For Kristofer is flying to London to track down an old love, Miko (Kôki Kimura), whom he met cute in 1969 while a student at the London School of Economics. Cue the swinging England of the ’60s, where Kristofer, then a towering, hirsute, and callow youth (played by the director’s son Pálmi Kormákur), is deep into Marx, Revolution, and saving the world. A student strike fires up his identification with the proletariat and, on a dare, he decides to join them, taking a job as a dishwasher at a Japanese restaurant. While applying at the establishment for the position, he locks eyes with Miko (Kôki Kimura), the hip daughter of the intimidating but jocular owner Takahashi-san (Masahiro Motoki, the second-best thing in the movie). And so he falls in love: it is torch that still burns 50 years later, evidence of which can be discerned in the latter-day Kristofer’s ruefully determined eyes.
So much for the proletariat and the revolution. Shyly and tentatively at first, and fearful of Takahashi-san’s wrath, the pair become lovers, cuddling cozily in the sack in Kristofer’s garret apartment where he studies Japanese and she spends most of her time just being adorable, or sneaking off to her place hoping the old man does not return unexpectedly.
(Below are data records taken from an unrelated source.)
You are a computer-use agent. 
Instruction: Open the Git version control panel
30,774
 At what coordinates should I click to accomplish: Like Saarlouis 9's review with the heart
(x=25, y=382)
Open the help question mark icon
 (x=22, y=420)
Until, one day, Kristofer receives an envelope with his severance pay. He learns that the restaurant has shut down and the owner and his daughter have split with no forwarding address.
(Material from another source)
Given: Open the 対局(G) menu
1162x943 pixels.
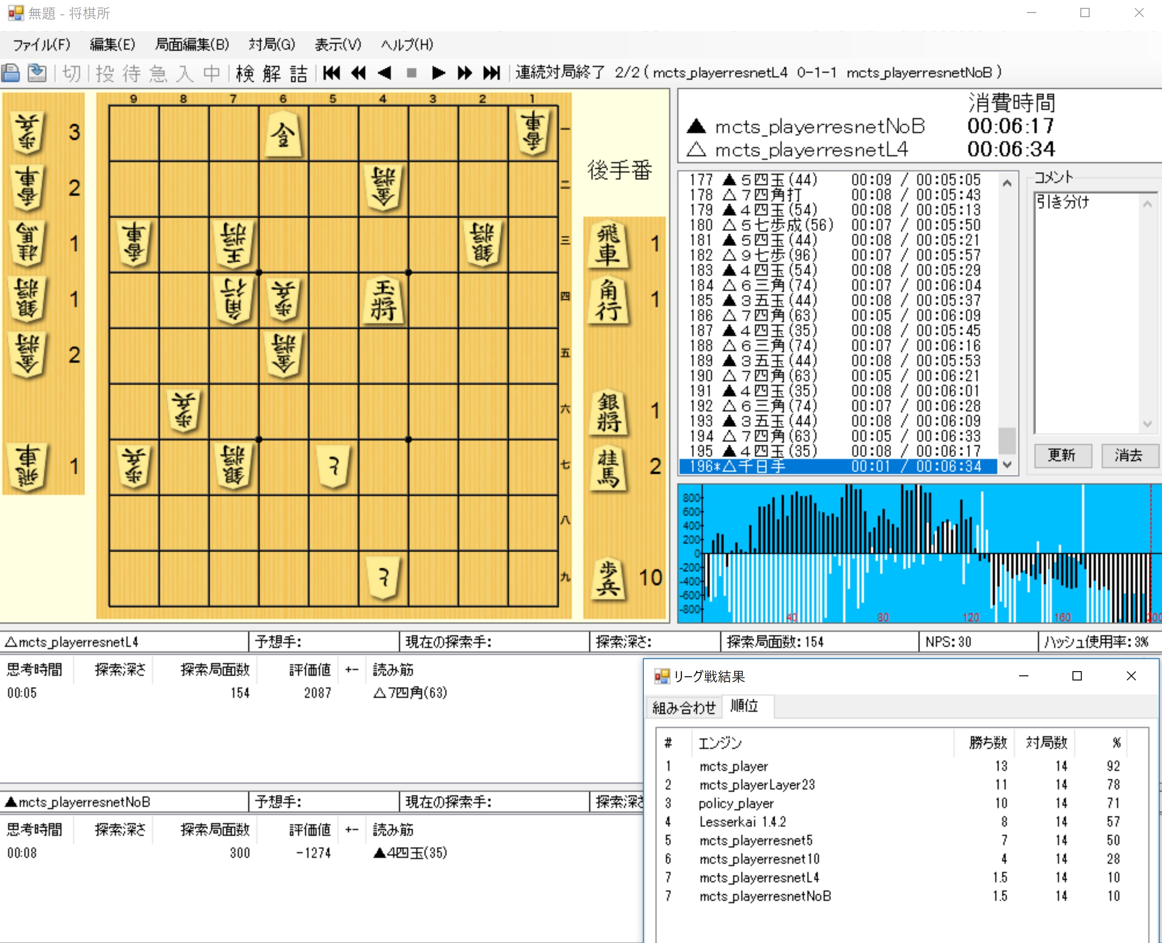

But old Kristofer is still on the case and has tracked Miko back to Japan. Following up on leads, he hits it off with an elderly Japanese counterpart with whom he drinks and swaps sad stories and shares faux, mawkish, old man wisdom. Meanwhile, Touch takes in the local ambiance with a dilettantish smugness that borders on appropriation — especially when compared to the undemonstrative embrace of the culture in a film like Wim Wenders’s Perfect Days. Worse is the inclusion of the Hiroshima bombing as a plot device.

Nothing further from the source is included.